July 30, 2023

tMelissaDataAddress – Docs for ESB 7.x

tMelissaDataAddress

Verifies if an address is properly formatted and corrects any formatting or
spelling errors in each row.

This address management component is the result of
Talend
collaboration with Melissa Data, one of the world
leaders for global address validation.

For more information about the enterprise and its software tools, visit http://www.melissadata.com/.

tMelissaDataAddress validates, corrects and standardizes Canadian and
United States addresses. It iterates on each row and reads all input addresses against a
Melissa Data Data file.

tMelissaDataAddress uses the June 2017 release of the AddressObject library from Melissa Data.

The Data Quality Suite from Melissa Data and the data used to validate addresses
are updated regularly but the AddressObject library
has not been modified since June 2017.

APIs used in tMelissaDataAddress

The following APIs provided by Melissa Data are used in the tMelissaDataAddress component:

  • Address Object is used to clean up contact
    data,
  • GeoCoder Object is used to access geographic
    data. GeoCode and GeoPoint are two different GeoCoder API methods. Using
    GeoCode, you can retrieve the latitude and longitude coordinates of a 9-digit
    ZIP code centroid. Using GeoPoint, you can retrieve the rooftop level latitude
    and longitude coordinates of addresses, provided that you purchased the
    license,
  • RightFielder Object is used to parse and
    reorganize input data into usable data types. The Parse(String address1Str) method is used to parse
    fields.

Input fields used in tMelissaDataAddress

The table below lists all input fields in tMelissaDataAddress:

Field name

Description

Address1

This field is used to map the first line of the address.

Address2

This field is used to map the second line of the address.

Company

This field is used to map the company name.

City

This field is used to map the city name.

State

This field is used to map the state name.

Postal

This field is used to map the postal ZIP code.

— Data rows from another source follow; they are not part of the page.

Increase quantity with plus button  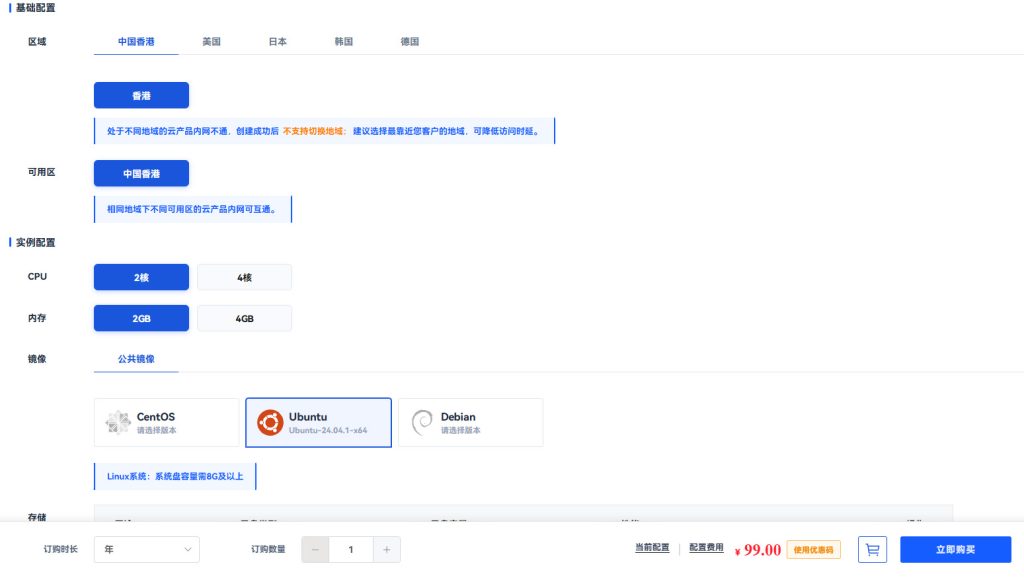tap(387, 549)
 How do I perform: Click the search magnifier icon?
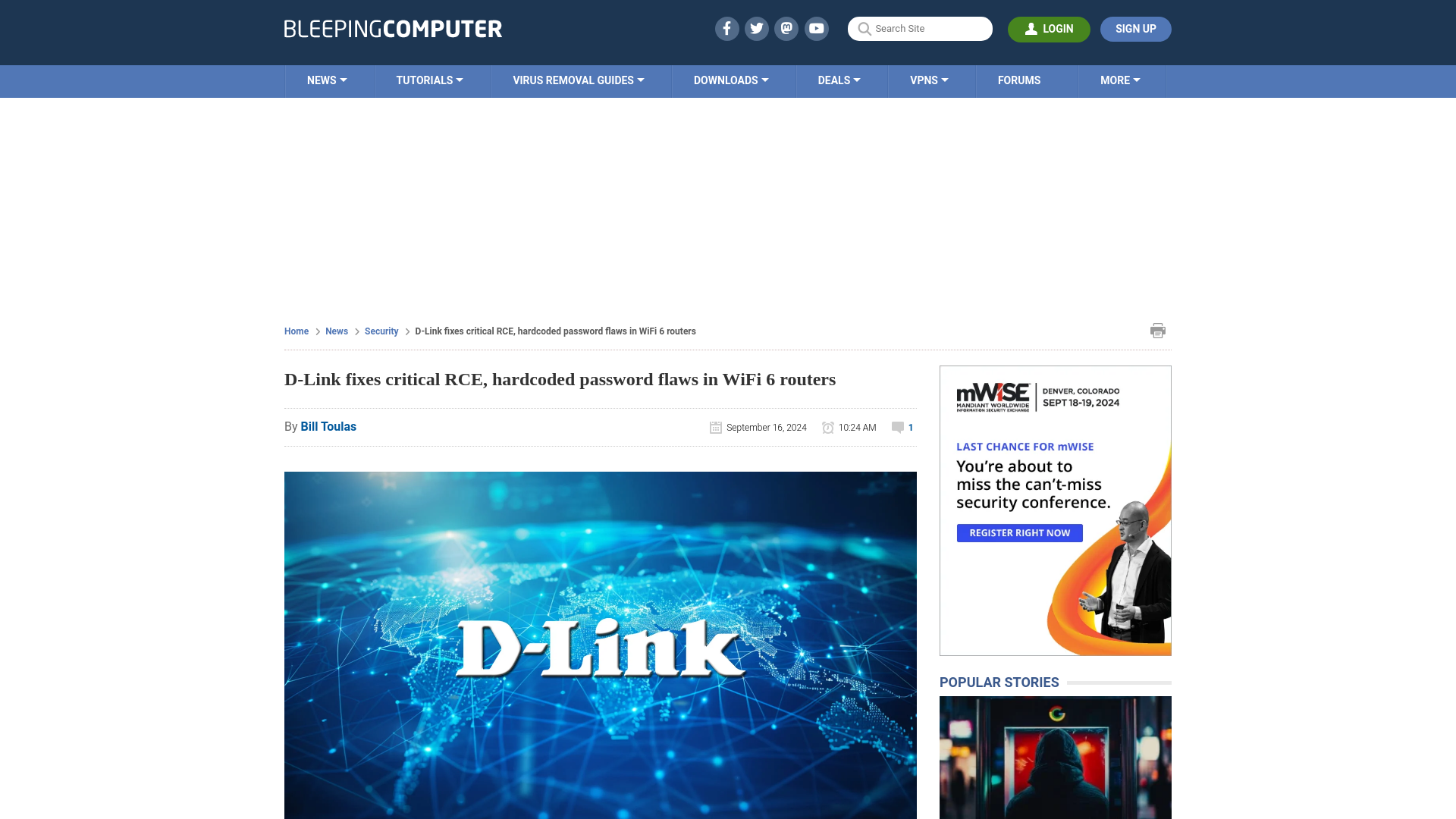864,29
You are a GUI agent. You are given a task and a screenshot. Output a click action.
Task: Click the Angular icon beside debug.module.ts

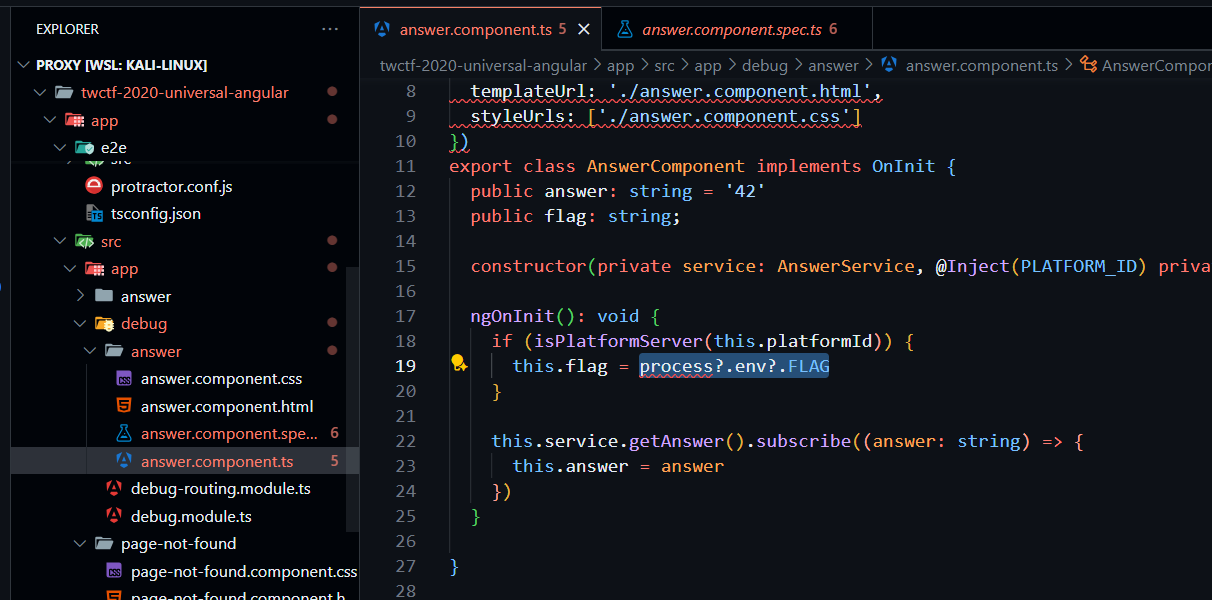tap(114, 516)
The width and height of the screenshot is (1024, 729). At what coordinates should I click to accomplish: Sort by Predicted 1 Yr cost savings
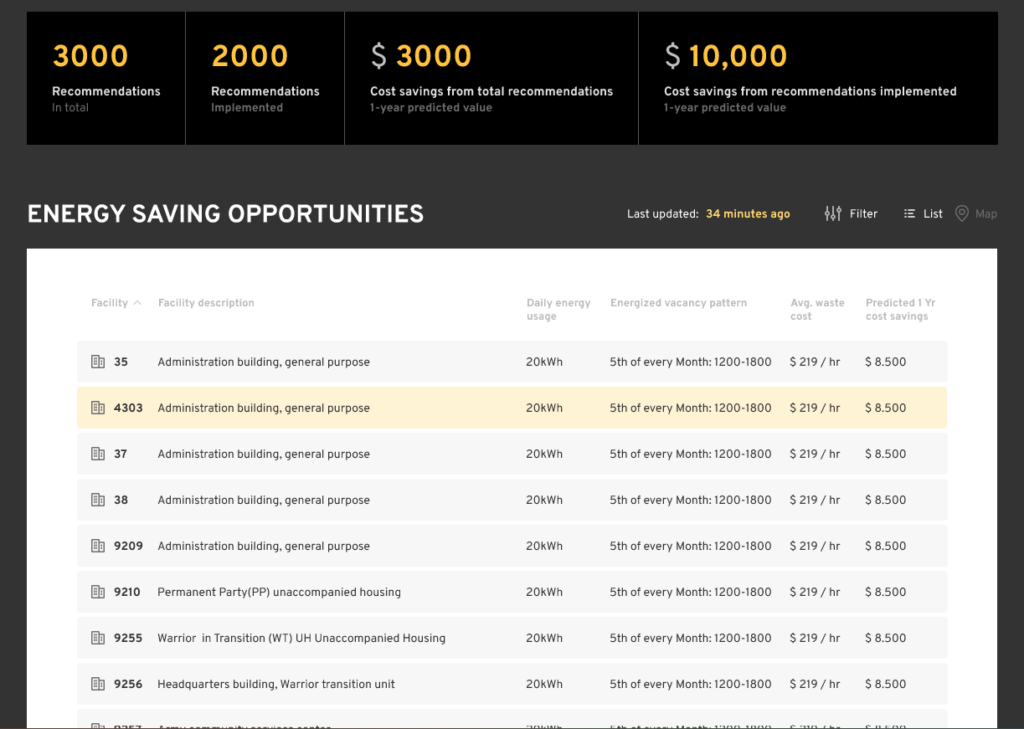pos(896,309)
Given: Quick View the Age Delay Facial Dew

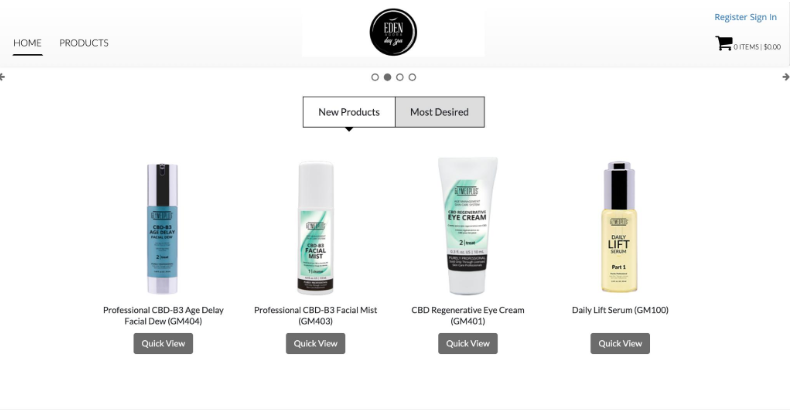Looking at the screenshot, I should (163, 344).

Output standard columns used in tMelissaDataAddress

The table below lists all the output standard columns in tMelissaDataAddress. These read-only columns are automatically added to
the output schema.

Output column

Description

COMPANY_STANDARDIZED

This column returns a standardized company name.

ADDRESSLINE1_STANDARDIZED

This column returns the first line of the address.

ADDRESSLINE2_STANDARDIZED

This column returns the second line of the address.

CITY_STANDARDIZED

This column returns a standardized city name.

STATE_STANDARDIZED

This column returns a two-letter abbreviation for the state
name.

COUNTRY_STANDARDIZED

This column returns a two-letter abbreviation for the country
name.

RESULTS_CODE

This column returns verification codes to indicate data quality,
statuses and errors. These codes are written in comma-delimited
lists. Each code consists of two letters followed by two
numbers.

For example, the AC02 code means that the
state name is corrected based on the combination of city name and
ZIP code.

For a complete list of the result codes visit http://www.melissadata.com/.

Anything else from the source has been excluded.